A study published in the journal Science tied airborne particulate matter from wildfire smoke in 2020 to a surge in Covid-19 cases and deaths in California, Oregon and Washington.
“Fine particulate matter air pollution can be an additional vehicle for spreading the virus even faster,” said Francesca Dominici, a co-author of the study.
“Considering that we are seeing an increased risk of cases from the Delta [variant] and we already have the wildfires, that’s going to be concerning.”

Here’s more from CNN’s Rachel Ramirez: “Fine particulate matter, or PM 2.5, is among tiniest yet also the most dangerous pollutants, and it’s one of the main components of wildfire smoke, according to the Environmental Protection Agency. When inhaled, it can travel deep into lung tissue and enter the bloodstream, and it is linked to a number of health complications: asthma, heart disease, chronic bronchitis, and other respiratory illnesses — all underlying conditions that make people vulnerable to severe outcomes from Covid-19.”

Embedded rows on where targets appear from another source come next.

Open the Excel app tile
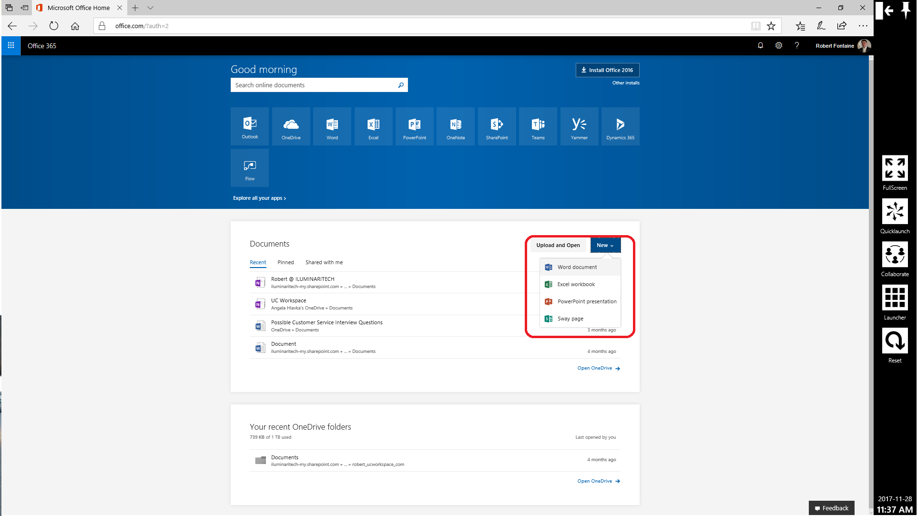This screenshot has height=516, width=917. (x=373, y=126)
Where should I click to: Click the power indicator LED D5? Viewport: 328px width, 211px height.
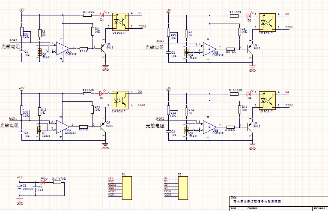click(x=43, y=182)
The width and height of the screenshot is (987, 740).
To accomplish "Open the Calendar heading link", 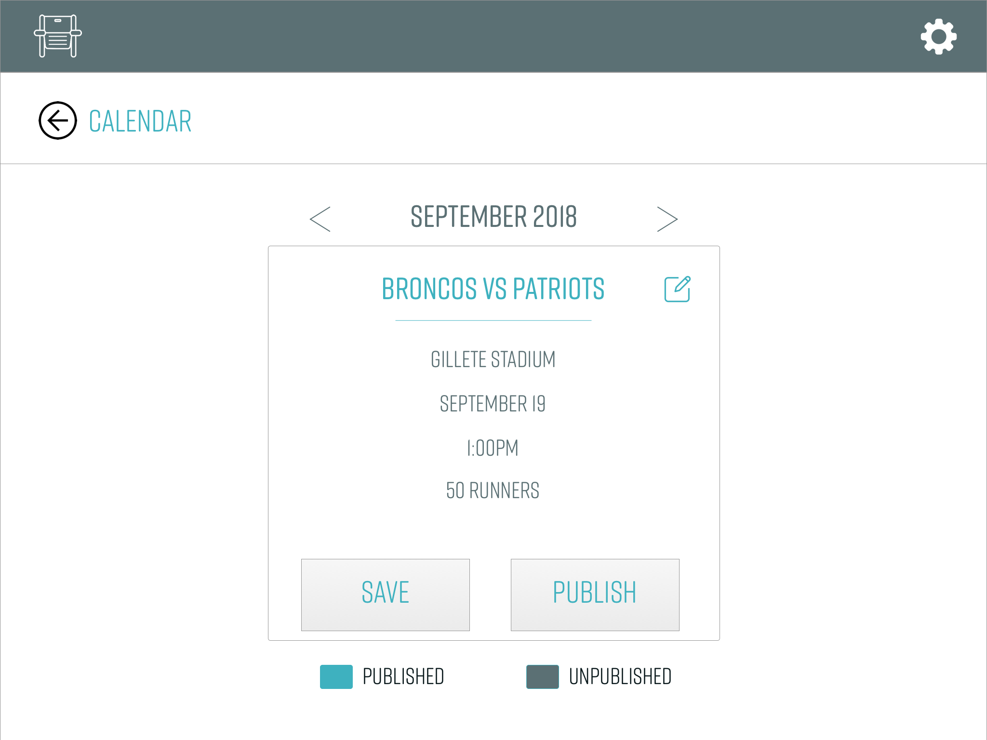I will (x=140, y=121).
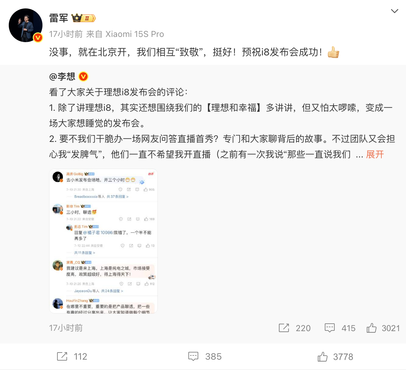Click 李想's verified badge icon
Image resolution: width=406 pixels, height=370 pixels.
[83, 76]
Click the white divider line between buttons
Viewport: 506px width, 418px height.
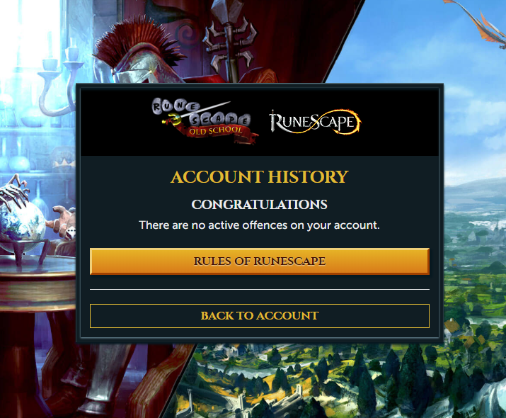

The recent experience of Americans on the West Coast is that fire season is a tired concept. As a report on the USDA website argues, fires can now occur for much of the year, with winter snows melting earlier, rains coming later, trees susceptible to beetle infestations and grasses helping fires spread more quickly.
The fire threat is changing with the environment, according to USDA, and so communities will have to adapt and the government will have to beef up its fire fighting capabilities outside of summer.

It underlies the increasing severity of wild fires, according to a landmark UN report out in August, which suggested the earth has warmed 1.1 degrees Celsius over pre-industrial levels and is approaching the 1.5 degrees that countries agreed would be a tipping point.
Wildfires are thought to be a major symptom of that change.

And it just gets worse and worse.
Once again, here we are…

(Illustration out front: Salvador Dali’s ‘Hell Canto 2: Giants,’ found here).